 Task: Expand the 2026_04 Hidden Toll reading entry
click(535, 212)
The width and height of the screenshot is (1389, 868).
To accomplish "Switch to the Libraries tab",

...

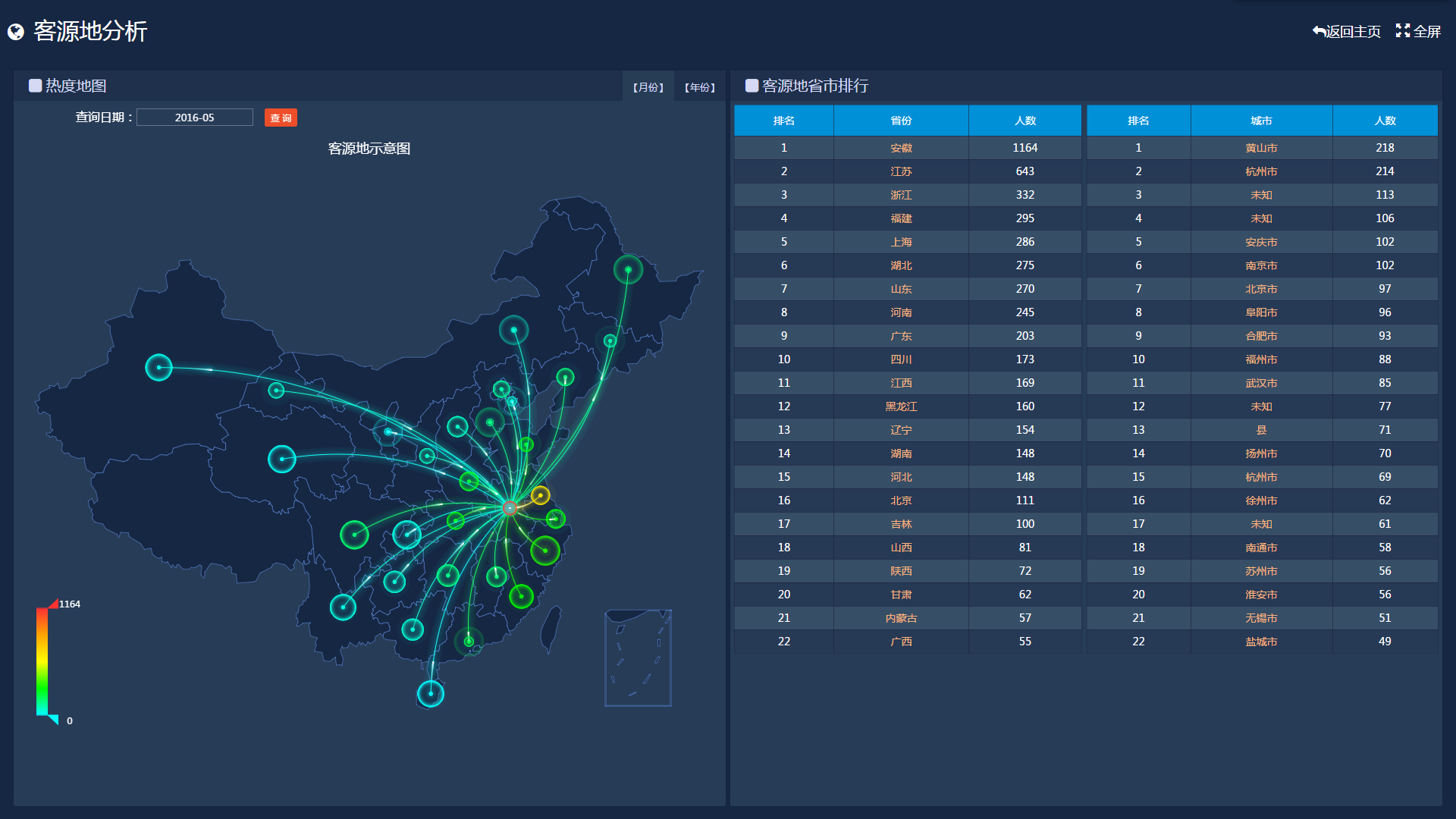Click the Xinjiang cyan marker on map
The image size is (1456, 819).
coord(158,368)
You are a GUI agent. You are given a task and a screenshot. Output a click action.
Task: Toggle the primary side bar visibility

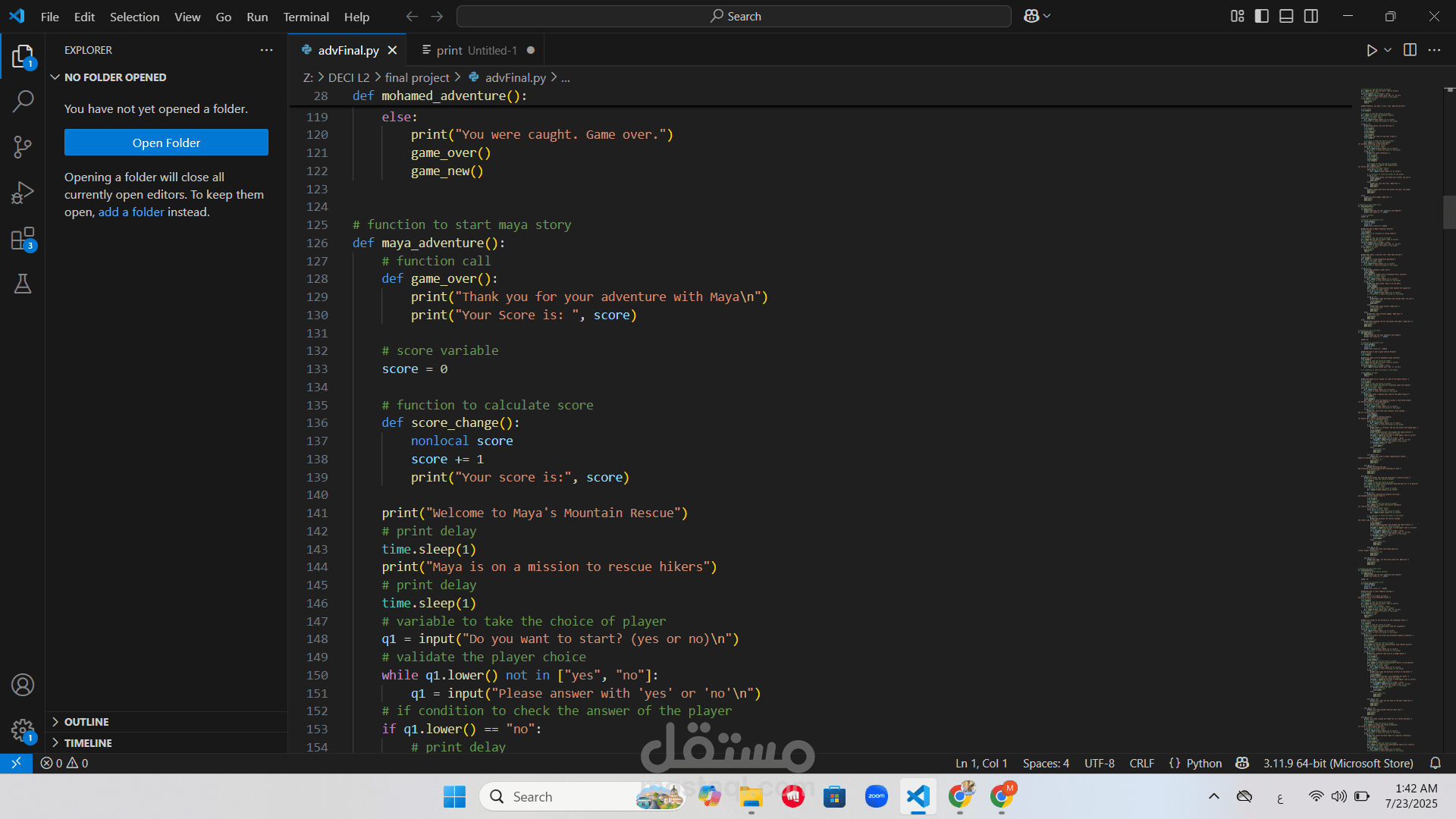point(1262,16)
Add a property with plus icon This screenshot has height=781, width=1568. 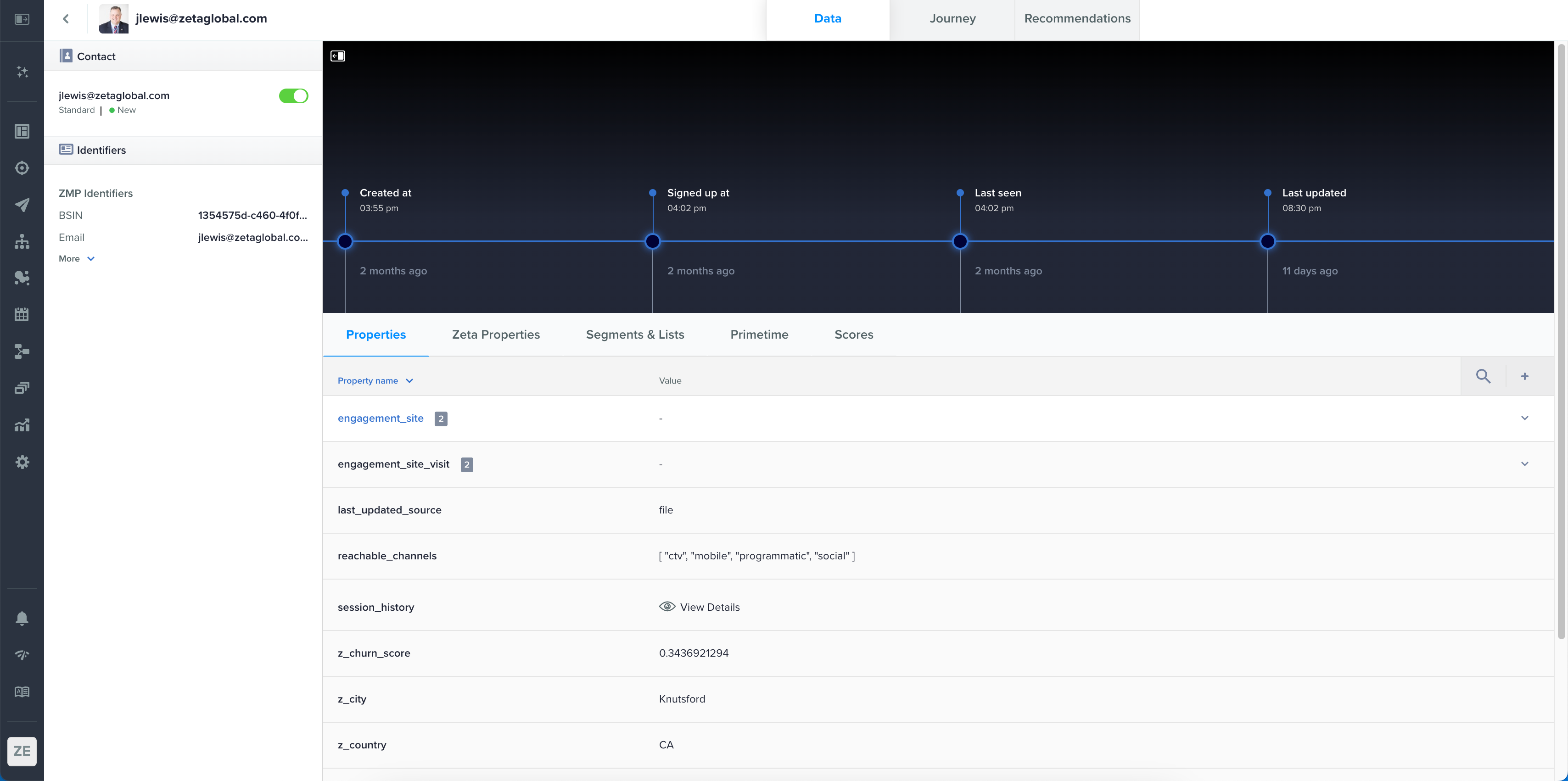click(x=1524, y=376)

TASK DIRECTIONS —
Would you retype the lines above from the one with "Task: Expand the" down to the one with "to the Libraries", word for word, both ends included and no other lines?

TASK RESPONSE —
 Task: Expand the 2026_04 Hidden Toll reading entry
click(535, 212)
The width and height of the screenshot is (1389, 868).
To accomplish "Switch to the Libraries tab",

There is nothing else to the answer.